[Dataset excerpts Boundary: Start]

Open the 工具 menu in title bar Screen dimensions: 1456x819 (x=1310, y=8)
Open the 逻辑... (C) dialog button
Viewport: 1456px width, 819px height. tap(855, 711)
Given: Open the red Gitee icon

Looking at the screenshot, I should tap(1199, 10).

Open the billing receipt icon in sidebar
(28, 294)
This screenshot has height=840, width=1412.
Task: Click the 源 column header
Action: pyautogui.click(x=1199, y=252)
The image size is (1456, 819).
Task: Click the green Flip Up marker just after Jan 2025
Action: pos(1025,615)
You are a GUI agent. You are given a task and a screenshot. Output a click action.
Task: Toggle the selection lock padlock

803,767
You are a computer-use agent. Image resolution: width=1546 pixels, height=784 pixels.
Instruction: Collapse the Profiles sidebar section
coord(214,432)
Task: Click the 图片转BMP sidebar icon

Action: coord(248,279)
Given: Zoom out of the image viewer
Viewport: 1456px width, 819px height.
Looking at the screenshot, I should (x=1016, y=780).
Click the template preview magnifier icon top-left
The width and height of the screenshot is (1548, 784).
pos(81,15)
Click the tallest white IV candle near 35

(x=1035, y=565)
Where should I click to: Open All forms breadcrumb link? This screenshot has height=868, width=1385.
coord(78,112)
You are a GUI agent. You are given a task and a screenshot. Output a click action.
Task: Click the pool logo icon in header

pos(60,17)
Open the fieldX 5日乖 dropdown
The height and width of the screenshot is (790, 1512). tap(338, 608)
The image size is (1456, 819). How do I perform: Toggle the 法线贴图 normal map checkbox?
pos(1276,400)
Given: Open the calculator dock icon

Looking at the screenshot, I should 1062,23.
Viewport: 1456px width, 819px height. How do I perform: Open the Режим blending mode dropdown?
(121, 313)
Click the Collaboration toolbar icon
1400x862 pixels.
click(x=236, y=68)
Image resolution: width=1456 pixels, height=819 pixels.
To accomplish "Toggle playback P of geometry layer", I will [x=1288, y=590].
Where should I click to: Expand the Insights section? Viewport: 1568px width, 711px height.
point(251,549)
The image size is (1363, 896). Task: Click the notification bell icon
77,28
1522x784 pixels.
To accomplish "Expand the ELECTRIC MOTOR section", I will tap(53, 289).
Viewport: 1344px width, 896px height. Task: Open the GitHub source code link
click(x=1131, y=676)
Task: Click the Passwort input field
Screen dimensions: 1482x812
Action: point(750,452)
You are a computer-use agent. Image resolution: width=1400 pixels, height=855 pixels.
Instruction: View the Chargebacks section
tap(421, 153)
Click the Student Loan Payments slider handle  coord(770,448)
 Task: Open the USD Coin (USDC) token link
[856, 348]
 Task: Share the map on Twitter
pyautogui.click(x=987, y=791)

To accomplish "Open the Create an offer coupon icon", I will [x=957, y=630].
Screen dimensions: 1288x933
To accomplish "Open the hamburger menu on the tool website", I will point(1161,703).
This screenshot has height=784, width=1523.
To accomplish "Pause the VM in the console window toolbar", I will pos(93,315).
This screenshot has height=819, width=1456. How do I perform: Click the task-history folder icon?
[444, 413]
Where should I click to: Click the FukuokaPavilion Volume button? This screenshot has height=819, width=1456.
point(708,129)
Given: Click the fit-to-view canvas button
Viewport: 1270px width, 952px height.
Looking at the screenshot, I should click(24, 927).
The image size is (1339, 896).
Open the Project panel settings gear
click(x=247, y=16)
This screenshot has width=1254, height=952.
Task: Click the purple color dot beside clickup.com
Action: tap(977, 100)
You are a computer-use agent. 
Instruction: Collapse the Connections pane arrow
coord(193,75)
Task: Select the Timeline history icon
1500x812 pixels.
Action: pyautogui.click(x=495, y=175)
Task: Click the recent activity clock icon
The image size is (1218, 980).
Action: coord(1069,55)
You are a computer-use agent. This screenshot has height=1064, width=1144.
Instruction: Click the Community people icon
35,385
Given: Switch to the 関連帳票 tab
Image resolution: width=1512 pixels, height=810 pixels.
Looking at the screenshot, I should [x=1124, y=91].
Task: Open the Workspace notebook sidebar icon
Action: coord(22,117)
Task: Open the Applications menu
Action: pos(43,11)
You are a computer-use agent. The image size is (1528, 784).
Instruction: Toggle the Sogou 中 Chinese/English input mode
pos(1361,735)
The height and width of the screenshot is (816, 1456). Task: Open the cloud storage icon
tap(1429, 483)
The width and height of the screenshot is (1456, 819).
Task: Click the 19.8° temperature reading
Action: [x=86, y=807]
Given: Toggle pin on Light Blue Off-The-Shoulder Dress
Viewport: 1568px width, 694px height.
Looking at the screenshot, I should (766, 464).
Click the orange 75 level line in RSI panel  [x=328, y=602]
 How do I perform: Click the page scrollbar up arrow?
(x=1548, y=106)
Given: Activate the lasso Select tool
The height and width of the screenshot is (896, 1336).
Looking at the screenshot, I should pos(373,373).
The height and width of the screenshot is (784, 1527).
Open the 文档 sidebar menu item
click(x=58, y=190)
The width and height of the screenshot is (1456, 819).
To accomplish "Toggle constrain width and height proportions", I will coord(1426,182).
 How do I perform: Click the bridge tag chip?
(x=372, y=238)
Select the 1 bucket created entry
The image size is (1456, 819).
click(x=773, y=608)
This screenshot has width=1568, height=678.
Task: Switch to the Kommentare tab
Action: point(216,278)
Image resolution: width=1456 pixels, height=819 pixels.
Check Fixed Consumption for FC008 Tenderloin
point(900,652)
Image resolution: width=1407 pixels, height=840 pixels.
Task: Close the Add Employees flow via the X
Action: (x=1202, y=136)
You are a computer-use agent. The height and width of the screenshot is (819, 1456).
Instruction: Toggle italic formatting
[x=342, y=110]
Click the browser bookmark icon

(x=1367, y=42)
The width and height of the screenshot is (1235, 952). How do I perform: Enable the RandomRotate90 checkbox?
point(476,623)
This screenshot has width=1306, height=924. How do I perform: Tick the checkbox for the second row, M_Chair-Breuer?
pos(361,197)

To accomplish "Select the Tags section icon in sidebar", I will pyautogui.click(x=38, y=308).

[Dataset excerpts Boundary: End]

Activity. So that the data stays intact, repeat all of it exactly.

Solved problem.
Open the 工具 menu in title bar Screen dimensions: 1456x819 (x=1310, y=8)
Open the 逻辑... (C) dialog button
Viewport: 1456px width, 819px height. tap(855, 711)
Given: Open the red Gitee icon

Looking at the screenshot, I should tap(1199, 10).

Open the billing receipt icon in sidebar
(28, 294)
This screenshot has height=840, width=1412.
Task: Click the 源 column header
Action: pyautogui.click(x=1199, y=252)
The image size is (1456, 819).
Task: Click the green Flip Up marker just after Jan 2025
Action: pos(1025,615)
You are a GUI agent. You are given a task and a screenshot. Output a click action.
Task: Toggle the selection lock padlock

803,767
You are a computer-use agent. Image resolution: width=1546 pixels, height=784 pixels.
Instruction: Collapse the Profiles sidebar section
coord(214,432)
Task: Click the 图片转BMP sidebar icon

Action: coord(248,279)
Given: Zoom out of the image viewer
Viewport: 1456px width, 819px height.
Looking at the screenshot, I should (x=1016, y=780).
Click the template preview magnifier icon top-left
The width and height of the screenshot is (1548, 784).
pos(81,15)
Click the tallest white IV candle near 35

(x=1035, y=565)
Where should I click to: Open All forms breadcrumb link? This screenshot has height=868, width=1385.
coord(78,112)
You are a GUI agent. You are given a task and a screenshot. Output a click action.
Task: Click the pool logo icon in header

pos(60,17)
Open the fieldX 5日乖 dropdown
The height and width of the screenshot is (790, 1512). tap(338, 608)
The image size is (1456, 819). How do I perform: Toggle the 法线贴图 normal map checkbox?
pos(1276,400)
Given: Open the calculator dock icon

Looking at the screenshot, I should 1062,23.
Viewport: 1456px width, 819px height. How do I perform: Open the Режим blending mode dropdown?
(121, 313)
Click the Collaboration toolbar icon
1400x862 pixels.
click(x=236, y=68)
Image resolution: width=1456 pixels, height=819 pixels.
To accomplish "Toggle playback P of geometry layer", I will [x=1288, y=590].
Where should I click to: Expand the Insights section? Viewport: 1568px width, 711px height.
point(251,549)
The image size is (1363, 896). Task: Click the notification bell icon
77,28
1522x784 pixels.
To accomplish "Expand the ELECTRIC MOTOR section", I will tap(53, 289).
Viewport: 1344px width, 896px height. Task: Open the GitHub source code link
click(x=1131, y=676)
Task: Click the Passwort input field
Screen dimensions: 1482x812
Action: point(750,452)
You are a computer-use agent. Image resolution: width=1400 pixels, height=855 pixels.
Instruction: View the Chargebacks section
tap(421, 153)
Click the Student Loan Payments slider handle  coord(770,448)
 Task: Open the USD Coin (USDC) token link
[856, 348]
 Task: Share the map on Twitter
pyautogui.click(x=987, y=791)

To accomplish "Open the Create an offer coupon icon", I will [x=957, y=630].
Screen dimensions: 1288x933
To accomplish "Open the hamburger menu on the tool website", I will point(1161,703).
This screenshot has height=784, width=1523.
To accomplish "Pause the VM in the console window toolbar", I will pos(93,315).
This screenshot has height=819, width=1456. How do I perform: Click the task-history folder icon?
[444, 413]
Where should I click to: Click the FukuokaPavilion Volume button? This screenshot has height=819, width=1456.
point(708,129)
Given: Click the fit-to-view canvas button
Viewport: 1270px width, 952px height.
Looking at the screenshot, I should click(24, 927).
The image size is (1339, 896).
Open the Project panel settings gear
click(x=247, y=16)
This screenshot has width=1254, height=952.
Task: Click the purple color dot beside clickup.com
Action: tap(977, 100)
You are a computer-use agent. 
Instruction: Collapse the Connections pane arrow
coord(193,75)
Task: Select the Timeline history icon
1500x812 pixels.
Action: pyautogui.click(x=495, y=175)
Task: Click the recent activity clock icon
The image size is (1218, 980).
Action: coord(1069,55)
You are a computer-use agent. This screenshot has height=1064, width=1144.
Instruction: Click the Community people icon
35,385
Given: Switch to the 関連帳票 tab
Image resolution: width=1512 pixels, height=810 pixels.
Looking at the screenshot, I should [x=1124, y=91].
Task: Open the Workspace notebook sidebar icon
Action: coord(22,117)
Task: Open the Applications menu
Action: pos(43,11)
You are a computer-use agent. The image size is (1528, 784).
Instruction: Toggle the Sogou 中 Chinese/English input mode
pos(1361,735)
The height and width of the screenshot is (816, 1456). Task: Open the cloud storage icon
tap(1429, 483)
The width and height of the screenshot is (1456, 819).
Task: Click the 19.8° temperature reading
Action: [x=86, y=807]
Given: Toggle pin on Light Blue Off-The-Shoulder Dress
Viewport: 1568px width, 694px height.
Looking at the screenshot, I should (766, 464).
Click the orange 75 level line in RSI panel  [x=328, y=602]
 How do I perform: Click the page scrollbar up arrow?
(x=1548, y=106)
Given: Activate the lasso Select tool
The height and width of the screenshot is (896, 1336).
Looking at the screenshot, I should pos(373,373).
The height and width of the screenshot is (784, 1527).
Open the 文档 sidebar menu item
click(x=58, y=190)
The width and height of the screenshot is (1456, 819).
To accomplish "Toggle constrain width and height proportions", I will coord(1426,182).
 How do I perform: Click the bridge tag chip?
(x=372, y=238)
Select the 1 bucket created entry
The image size is (1456, 819).
click(x=773, y=608)
This screenshot has width=1568, height=678.
Task: Switch to the Kommentare tab
Action: point(216,278)
Image resolution: width=1456 pixels, height=819 pixels.
Check Fixed Consumption for FC008 Tenderloin
point(900,652)
Image resolution: width=1407 pixels, height=840 pixels.
Task: Close the Add Employees flow via the X
Action: (x=1202, y=136)
You are a computer-use agent. The height and width of the screenshot is (819, 1456).
Instruction: Toggle italic formatting
[x=342, y=110]
Click the browser bookmark icon

(x=1367, y=42)
The width and height of the screenshot is (1235, 952). How do I perform: Enable the RandomRotate90 checkbox?
point(476,623)
This screenshot has width=1306, height=924. How do I perform: Tick the checkbox for the second row, M_Chair-Breuer?
pos(361,197)

To accomplish "Select the Tags section icon in sidebar", I will pyautogui.click(x=38, y=308).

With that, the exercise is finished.